Botox hat auch weitere Einsatzgebiete
Botox ist derzeit für die Behandlung der folgenden Beschwerden offiziell zugelassen: Hyperhidrose, Mimikfalten, Bewegungsstörungen wie beispielsweise Schiefhals, Schielen, Augenlidkrämpfe sowie lokale Spastiken, die nach Schlaganfällen auftreten. Dr. Prager wendet es zudem auch gegen Zähneknirschen an. Das Botox wird dabei in den Kaumuskel gespritzt. „Das ist zwar offiziell nicht zugelassen, also ein sogenannter "Off-Label-Use" – aber man kann damit hervorragende Ergebnisse erzielen“, so Prager. Wenn der Patient vorher darüber informiert wird, dass es sich um einen „Off-Label-Use“ oder einen „individuellen Heilungsversuch“ handelt und dass es Studien gibt, die die Wirksamkeit belegen, ist diese Anwendung legal.
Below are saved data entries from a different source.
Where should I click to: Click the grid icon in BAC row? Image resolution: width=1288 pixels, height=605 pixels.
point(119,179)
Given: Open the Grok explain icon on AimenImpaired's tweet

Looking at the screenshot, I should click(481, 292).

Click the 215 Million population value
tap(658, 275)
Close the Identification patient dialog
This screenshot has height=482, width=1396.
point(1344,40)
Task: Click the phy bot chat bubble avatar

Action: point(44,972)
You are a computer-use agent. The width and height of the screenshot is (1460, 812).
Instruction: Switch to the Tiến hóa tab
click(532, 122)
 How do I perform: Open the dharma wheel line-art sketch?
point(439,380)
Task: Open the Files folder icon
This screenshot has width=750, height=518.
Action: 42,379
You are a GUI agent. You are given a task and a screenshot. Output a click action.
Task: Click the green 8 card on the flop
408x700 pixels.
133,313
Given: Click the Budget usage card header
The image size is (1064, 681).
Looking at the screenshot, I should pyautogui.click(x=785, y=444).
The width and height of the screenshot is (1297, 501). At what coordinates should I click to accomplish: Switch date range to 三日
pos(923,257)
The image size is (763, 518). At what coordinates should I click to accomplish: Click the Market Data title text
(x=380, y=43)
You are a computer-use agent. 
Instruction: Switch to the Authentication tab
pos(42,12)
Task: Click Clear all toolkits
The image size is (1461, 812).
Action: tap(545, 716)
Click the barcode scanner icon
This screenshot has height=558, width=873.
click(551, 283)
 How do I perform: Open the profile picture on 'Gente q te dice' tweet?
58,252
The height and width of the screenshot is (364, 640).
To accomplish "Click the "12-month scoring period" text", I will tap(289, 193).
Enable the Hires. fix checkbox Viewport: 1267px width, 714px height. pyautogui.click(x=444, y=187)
Eine Spritze - und die Migräne verschwindet

Kostspielige Behandlung
Wer morgens weiterhin gern in den Spiegel schaut und Botox trotzdem anwenden möchte, muss tief in die Tasche greifen: Eine Behandlung kostet um 500 Euro und muss alle drei Monate wiederholt werden. Trotzdem kann sie durchaus empfehlenswert sein. Denn anders als Medikamente, die über Leber und Niere verstoffwechselt werden, wird Botox durch Enzyme abgebaut und hat keine negativen Auswirkungen auf Organe. Migräne-Patienten sollten mit ihrem Arzt sprechen. Die Zulassung von Botox zur Kopfschmerz-Bekämpfung ist lediglich eine Frage der Zeit, weitere Indikationen werden folgen. Die Zeiten, als man bei „Botoxbehandlung“ reflexartig an das Wegspritzen von Falten dachte, dürften also bald vorbei sein.